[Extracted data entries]
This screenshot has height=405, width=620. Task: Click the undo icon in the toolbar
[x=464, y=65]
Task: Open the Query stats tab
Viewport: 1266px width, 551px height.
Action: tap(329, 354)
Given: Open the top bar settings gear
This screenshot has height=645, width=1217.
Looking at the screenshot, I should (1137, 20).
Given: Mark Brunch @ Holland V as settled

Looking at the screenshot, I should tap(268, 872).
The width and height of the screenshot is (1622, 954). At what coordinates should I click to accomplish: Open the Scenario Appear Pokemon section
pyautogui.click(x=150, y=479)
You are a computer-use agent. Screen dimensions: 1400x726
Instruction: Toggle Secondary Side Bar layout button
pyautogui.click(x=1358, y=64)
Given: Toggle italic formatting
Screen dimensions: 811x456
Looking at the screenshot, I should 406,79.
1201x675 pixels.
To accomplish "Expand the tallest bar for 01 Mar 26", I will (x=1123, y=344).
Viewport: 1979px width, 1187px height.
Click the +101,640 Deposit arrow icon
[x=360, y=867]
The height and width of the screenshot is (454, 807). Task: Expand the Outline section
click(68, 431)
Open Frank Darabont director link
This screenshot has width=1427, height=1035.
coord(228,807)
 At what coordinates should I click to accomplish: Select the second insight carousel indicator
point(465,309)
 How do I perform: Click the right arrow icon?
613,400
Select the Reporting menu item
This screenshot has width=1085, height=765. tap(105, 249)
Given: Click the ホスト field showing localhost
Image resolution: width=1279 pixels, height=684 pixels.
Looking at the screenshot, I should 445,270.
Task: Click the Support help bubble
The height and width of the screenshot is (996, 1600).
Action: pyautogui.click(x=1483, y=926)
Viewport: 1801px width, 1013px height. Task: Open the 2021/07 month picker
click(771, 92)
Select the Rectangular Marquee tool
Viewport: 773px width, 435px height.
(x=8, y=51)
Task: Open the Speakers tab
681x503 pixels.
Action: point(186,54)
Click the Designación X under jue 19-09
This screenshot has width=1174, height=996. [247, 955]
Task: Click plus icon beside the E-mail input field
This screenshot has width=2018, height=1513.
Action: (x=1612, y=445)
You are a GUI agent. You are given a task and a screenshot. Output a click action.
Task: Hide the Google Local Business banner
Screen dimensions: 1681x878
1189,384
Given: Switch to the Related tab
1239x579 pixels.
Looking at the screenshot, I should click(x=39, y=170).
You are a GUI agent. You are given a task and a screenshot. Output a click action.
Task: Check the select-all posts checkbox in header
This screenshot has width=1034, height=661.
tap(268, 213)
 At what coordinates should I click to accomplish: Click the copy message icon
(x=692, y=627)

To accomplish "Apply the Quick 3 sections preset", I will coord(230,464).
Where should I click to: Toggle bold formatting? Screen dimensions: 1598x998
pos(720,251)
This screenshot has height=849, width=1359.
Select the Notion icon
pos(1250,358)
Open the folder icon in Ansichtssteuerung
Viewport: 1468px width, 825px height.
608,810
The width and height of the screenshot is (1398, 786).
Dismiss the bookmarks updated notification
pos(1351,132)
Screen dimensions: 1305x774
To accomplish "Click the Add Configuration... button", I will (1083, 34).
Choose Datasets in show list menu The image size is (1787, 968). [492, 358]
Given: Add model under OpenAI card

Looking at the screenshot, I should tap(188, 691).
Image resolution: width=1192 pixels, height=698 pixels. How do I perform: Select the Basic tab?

The task:
Which lines in the data above contain "will"? Show each one.

Output of the exercise:
To accomplish "Expand the tallest bar for 01 Mar 26", I will (x=1123, y=344).
To accomplish "Apply the Quick 3 sections preset", I will coord(230,464).
To accomplish "Click the Add Configuration... button", I will (1083, 34).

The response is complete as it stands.